Flowchart Diagram Rules:

  • Use flowchart TD for top-down direction
  • Group phases into subgraph blocks
  • Use {} for decision diamonds
  • Use ([]) for start/end nodes
  • Label edges for outcomes

Example:

flowchart TD
    subgraph Identification
        A([Start]) --> B[Provides phone number]
        B --> C{Valid format?}
        C -->|No| B
    end

    subgraph Verification
        C -->|Yes| D[Enters OTP code]
        D --> E{Correct?}
        E -->|No| D
        D --> F[Requests resend]
        F --> D
    end

    subgraph Completion
        E -->|Yes| G([Authenticated])
    end

Usage Patterns

Pattern 1: New Flow Documentation

User Request: "Document the login flow for App Gabriel"

Execution:

  1. Gather context: flow name, product, owner, entry conditions
  2. Map each state: Login β†’ OTP β†’ Home
  3. Define outcomes for each state
  4. Add analytics events for each decision
  5. Define comms triggers
  6. Generate document with Mermaid diagram

Pattern 2: Flow Audit

User Request: "Review the checkout flow for analytics gaps"

Execution:

  1. Read existing flow documentation
  2. For each decision point, verify:
  3. Is there an analytics event?
  4. Does the event answer a business question?
  5. Identify gaps
  6. Propose missing events
  7. Update document

Pattern 3: Flow with Edge Cases

User Request: "Document payment flow including all error scenarios"

Execution:

  1. Map happy path first
  2. For each state, ask about errors:
  3. What if network fails?
  4. What if validation fails?
  5. What if user abandons?
  6. Add error states to diagram
  7. Define recovery analytics
  8. Propose error recovery comms

Best Practices

Writing Decision Points

DO:

  • Focus on user intent, not UI
  • Use active voice ("User selects", "User confirms")
  • Keep it testable ("User provides valid phone")

DON'T:

  • Describe UI elements ("User taps blue button")
  • Mix multiple decisions in one state
  • Skip error/alternative paths

Naming States

Good: Login, OTP Verification, Home, Payment, Confirmation
Bad: LoginScreen, VerifyOTPPage, step1, verify

Analytics Events

Naming convention: {domain}_{action}_{result}

  • login_phone_submitted
  • otp_verified_success
  • payment_completed

Must track:

  • Flow entry
  • Flow completion
  • Drop-off points
  • Error occurrences

Mermaid Diagrams

  • Keep nodes to 10-15 max per diagram
  • Use subgraphs to organize phases
  • Document only the main flow.
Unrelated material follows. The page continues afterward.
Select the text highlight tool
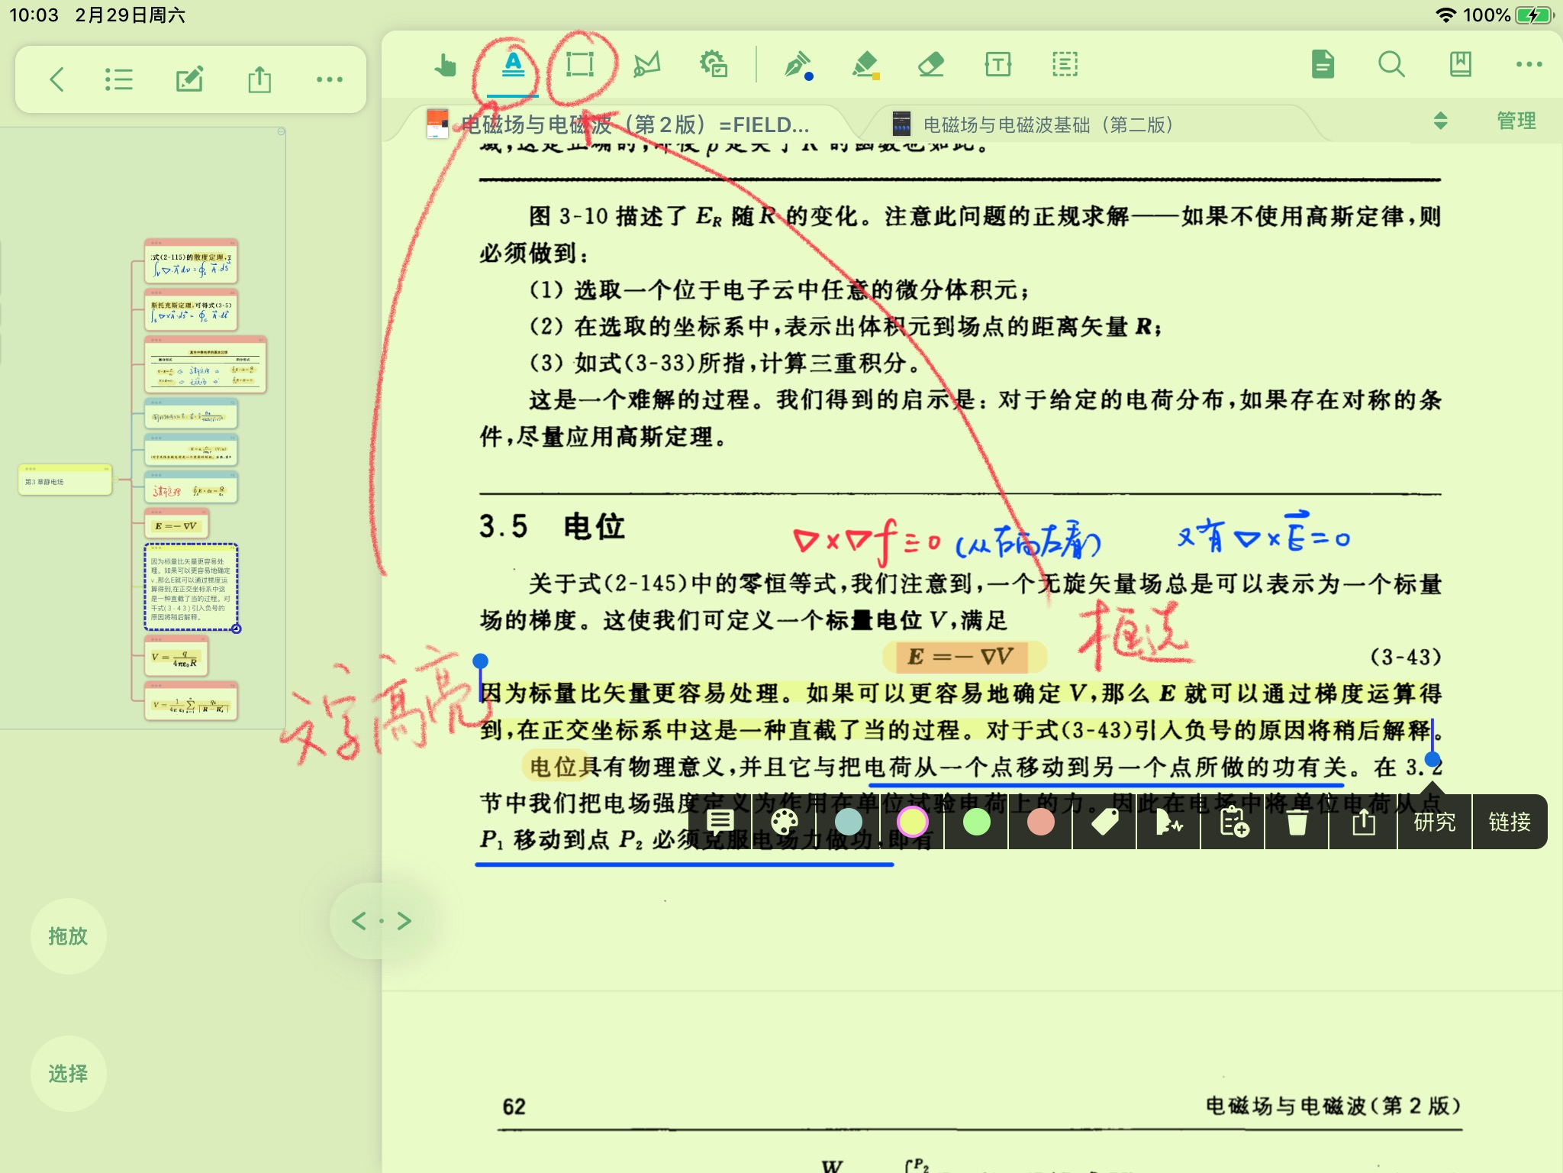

Exemple: If a login can be followed by the profile completition flow, document only the login flow and define the profile completition as one of the exit flows.
  • Label only significant transitions
  • Use decision diamonds {} for branching points

Common Scenarios

Scenario 1: Authentication Flow

States typically include:

  • Entry (splash, deep link)
  • Identification (phone, email, SSO)
  • Verification (OTP, password, biometric)
  • Success (home, onboarding)
  • Recovery (forgot password, blocked account)
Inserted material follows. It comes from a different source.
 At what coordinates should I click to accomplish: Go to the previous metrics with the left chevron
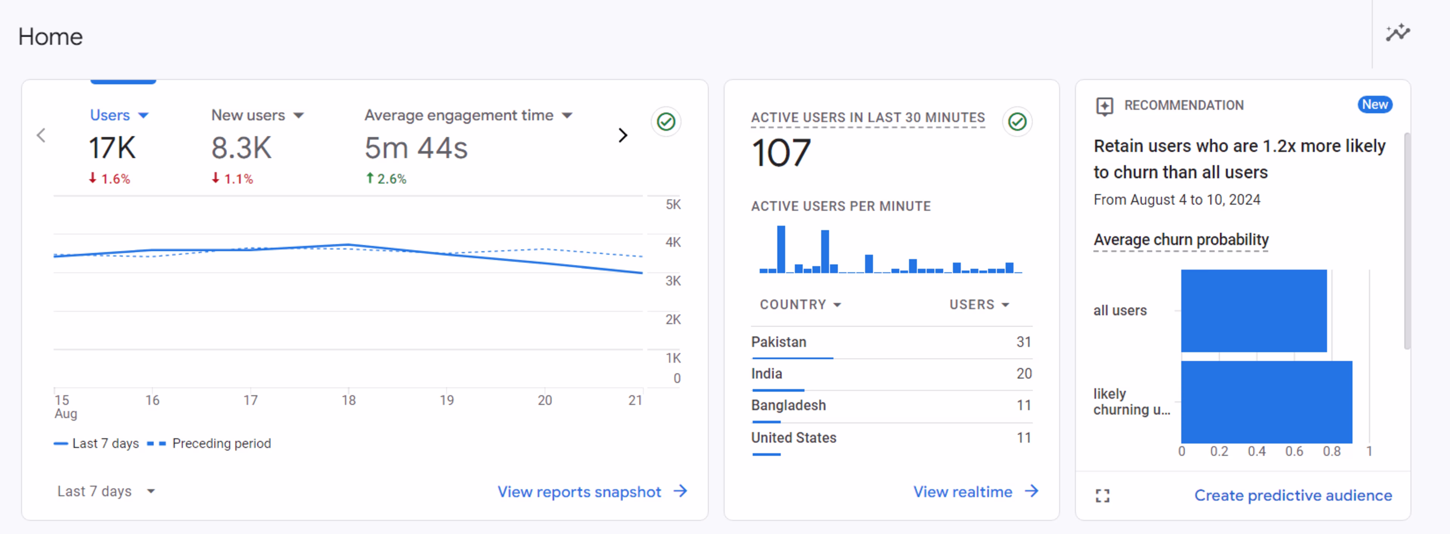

Scenario 2: Checkout/Payment Flow

States typically include:

  • Cart review
  • Shipping/delivery selection
  • Payment method selection
  • Payment confirmation
  • Order confirmation
  • Error recovery (payment failed)

Scenario 3: Onboarding Flow

States typically include:

  • Welcome
  • Profile setup
  • Preferences
  • Permissions (notifications, location)
  • Feature tour
  • Completion

Output Structure

Documents are saved to: products/{product}/flows/{flow-name}.md

The template in references/user-flow-template.md provides the full structure.

Resources

references/

  • user-flow-template.md - Standard flow documentation template

Tips

Before Documenting

  1. Identify scope: What's the flow boundary? Where does it start/end?
  2. Know the owner: Who maintains this flow?
  3. Gather context: Existing docs, analytics, user feedback

During Documentation

  1. Start with happy path: Map success first
  2. Then add failures: What can go wrong at each step?
  3. Validate with owner: Is this accurate?
  4. Check analytics gaps: Every decision needs tracking

After Documentation

  1. Review with engineering: Is diagram accurate?
  2. Review with analytics: Are events implementable?
  3. Share with stakeholders: Does this match expectations?